• Problem to work on
Lay out the lines of the data below as a Markdown table with the columns "Number" and "Entry," starting at the line containing "Open the Workflow menu" and ending at the line containing "pos(790,536)". Include both of those lines and leave out any blank lines.

• Interface element data
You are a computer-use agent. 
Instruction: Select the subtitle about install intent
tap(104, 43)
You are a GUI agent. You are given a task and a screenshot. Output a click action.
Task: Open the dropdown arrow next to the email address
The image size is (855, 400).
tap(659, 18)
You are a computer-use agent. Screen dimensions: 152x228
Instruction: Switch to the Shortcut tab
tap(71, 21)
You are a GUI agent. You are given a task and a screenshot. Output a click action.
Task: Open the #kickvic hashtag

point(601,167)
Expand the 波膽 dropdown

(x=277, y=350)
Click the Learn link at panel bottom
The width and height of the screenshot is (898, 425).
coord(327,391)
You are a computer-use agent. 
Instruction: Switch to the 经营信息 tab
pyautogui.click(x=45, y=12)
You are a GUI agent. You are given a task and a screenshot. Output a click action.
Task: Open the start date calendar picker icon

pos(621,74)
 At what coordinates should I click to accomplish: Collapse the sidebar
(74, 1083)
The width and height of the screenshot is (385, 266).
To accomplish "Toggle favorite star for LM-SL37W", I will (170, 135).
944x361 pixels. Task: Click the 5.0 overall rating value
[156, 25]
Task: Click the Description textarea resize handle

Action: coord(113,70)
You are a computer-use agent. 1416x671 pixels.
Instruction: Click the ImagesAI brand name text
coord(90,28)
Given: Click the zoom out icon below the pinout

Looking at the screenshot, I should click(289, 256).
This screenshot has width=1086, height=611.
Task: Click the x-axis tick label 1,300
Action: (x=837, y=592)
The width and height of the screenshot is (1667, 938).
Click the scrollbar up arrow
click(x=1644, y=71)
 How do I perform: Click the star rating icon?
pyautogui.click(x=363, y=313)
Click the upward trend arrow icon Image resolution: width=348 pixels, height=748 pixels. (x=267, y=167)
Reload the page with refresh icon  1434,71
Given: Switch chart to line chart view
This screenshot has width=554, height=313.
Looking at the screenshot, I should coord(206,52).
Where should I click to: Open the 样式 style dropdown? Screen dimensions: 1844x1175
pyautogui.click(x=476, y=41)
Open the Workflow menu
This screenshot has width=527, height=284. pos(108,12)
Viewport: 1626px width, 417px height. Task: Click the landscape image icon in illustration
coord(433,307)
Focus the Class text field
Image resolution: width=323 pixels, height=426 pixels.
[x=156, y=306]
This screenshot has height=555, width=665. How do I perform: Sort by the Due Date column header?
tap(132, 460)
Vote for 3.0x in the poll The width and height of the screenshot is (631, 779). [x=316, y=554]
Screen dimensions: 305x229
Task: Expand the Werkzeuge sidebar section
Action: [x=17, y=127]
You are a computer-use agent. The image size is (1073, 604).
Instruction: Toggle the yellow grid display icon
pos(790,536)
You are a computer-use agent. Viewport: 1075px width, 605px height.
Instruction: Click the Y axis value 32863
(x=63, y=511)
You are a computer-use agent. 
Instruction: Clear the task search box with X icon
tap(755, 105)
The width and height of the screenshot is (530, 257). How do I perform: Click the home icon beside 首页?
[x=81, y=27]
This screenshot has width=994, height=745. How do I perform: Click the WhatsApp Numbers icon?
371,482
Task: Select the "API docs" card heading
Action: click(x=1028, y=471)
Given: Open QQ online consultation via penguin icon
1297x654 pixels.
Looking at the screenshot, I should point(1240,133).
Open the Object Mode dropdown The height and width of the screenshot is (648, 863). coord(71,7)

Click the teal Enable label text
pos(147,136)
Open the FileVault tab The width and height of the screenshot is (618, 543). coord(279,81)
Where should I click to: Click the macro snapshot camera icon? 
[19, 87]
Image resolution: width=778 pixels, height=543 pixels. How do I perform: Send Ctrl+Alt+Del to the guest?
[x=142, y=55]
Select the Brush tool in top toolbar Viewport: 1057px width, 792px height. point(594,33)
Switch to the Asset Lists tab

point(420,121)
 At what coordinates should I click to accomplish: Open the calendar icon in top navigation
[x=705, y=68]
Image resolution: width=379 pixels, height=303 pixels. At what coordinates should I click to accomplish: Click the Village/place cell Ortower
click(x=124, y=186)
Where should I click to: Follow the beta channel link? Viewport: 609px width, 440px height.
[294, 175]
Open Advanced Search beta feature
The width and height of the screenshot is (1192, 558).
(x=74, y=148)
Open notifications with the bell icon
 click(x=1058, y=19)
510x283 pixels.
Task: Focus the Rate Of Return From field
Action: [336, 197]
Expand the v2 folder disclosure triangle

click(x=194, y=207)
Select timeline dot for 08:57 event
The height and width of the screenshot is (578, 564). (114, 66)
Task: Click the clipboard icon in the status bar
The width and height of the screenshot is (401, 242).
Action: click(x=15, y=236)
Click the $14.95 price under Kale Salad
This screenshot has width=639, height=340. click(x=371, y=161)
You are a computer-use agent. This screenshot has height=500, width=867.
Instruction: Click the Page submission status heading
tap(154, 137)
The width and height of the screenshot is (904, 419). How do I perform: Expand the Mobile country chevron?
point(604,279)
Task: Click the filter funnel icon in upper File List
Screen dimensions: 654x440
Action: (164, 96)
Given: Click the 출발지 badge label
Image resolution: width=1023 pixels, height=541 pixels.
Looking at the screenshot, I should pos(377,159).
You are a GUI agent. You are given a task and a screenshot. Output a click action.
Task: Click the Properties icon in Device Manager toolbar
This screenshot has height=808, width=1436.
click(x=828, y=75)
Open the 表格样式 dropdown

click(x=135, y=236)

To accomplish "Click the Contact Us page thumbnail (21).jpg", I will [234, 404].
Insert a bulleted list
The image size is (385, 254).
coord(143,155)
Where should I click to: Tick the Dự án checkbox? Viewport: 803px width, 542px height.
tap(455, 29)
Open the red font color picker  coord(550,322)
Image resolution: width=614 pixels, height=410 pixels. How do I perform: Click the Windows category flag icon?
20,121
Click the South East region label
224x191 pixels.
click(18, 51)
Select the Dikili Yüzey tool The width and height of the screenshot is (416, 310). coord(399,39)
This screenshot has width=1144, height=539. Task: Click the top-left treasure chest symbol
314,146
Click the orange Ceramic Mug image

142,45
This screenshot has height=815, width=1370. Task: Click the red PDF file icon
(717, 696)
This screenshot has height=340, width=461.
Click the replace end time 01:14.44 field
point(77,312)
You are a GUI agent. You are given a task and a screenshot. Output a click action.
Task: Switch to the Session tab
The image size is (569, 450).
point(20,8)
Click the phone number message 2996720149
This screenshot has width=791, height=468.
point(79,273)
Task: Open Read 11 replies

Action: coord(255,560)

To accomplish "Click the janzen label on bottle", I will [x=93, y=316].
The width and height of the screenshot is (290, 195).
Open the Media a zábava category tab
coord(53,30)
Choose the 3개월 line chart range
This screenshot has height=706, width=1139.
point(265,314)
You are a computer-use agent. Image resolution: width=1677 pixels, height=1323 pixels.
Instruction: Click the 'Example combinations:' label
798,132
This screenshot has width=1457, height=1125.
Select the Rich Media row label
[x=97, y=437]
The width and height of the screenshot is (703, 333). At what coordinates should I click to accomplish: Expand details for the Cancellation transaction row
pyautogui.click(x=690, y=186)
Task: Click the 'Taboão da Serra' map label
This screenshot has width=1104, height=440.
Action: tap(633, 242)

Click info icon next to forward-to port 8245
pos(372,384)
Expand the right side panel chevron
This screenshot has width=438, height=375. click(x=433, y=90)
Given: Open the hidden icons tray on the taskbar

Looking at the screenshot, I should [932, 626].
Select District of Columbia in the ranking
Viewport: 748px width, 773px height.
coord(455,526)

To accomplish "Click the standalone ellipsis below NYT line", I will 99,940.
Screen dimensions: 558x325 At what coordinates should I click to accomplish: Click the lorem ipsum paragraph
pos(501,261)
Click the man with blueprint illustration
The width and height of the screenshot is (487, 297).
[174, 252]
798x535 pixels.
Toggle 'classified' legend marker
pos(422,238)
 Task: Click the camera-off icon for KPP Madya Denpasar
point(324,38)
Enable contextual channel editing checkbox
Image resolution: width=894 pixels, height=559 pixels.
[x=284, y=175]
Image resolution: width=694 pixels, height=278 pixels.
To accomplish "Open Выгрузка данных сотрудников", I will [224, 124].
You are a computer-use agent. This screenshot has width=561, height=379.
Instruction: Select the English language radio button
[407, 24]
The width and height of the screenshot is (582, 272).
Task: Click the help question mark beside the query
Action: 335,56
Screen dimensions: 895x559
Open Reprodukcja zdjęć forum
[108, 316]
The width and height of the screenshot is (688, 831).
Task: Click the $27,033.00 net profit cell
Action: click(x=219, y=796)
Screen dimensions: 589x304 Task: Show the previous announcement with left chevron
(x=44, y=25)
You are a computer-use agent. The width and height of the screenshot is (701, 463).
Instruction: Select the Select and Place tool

• Result for this task
| Number | Entry |
|---|---|
| 1 | Open the Workflow menu |
| 2 | This screenshot has width=527, height=284. pos(108,12) |
| 3 | Viewport: 1626px width, 417px height. Task: Click the landscape image icon in illustration |
| 4 | coord(433,307) |
| 5 | Focus the Class text field |
| 6 | Image resolution: width=323 pixels, height=426 pixels. |
| 7 | [x=156, y=306] |
| 8 | This screenshot has height=555, width=665. How do I perform: Sort by the Due Date column header? |
| 9 | tap(132, 460) |
| 10 | Vote for 3.0x in the poll The width and height of the screenshot is (631, 779). [x=316, y=554] |
| 11 | Screen dimensions: 305x229 |
| 12 | Task: Expand the Werkzeuge sidebar section |
| 13 | Action: [x=17, y=127] |
| 14 | You are a computer-use agent. The image size is (1073, 604). |
| 15 | Instruction: Toggle the yellow grid display icon |
| 16 | pos(790,536) |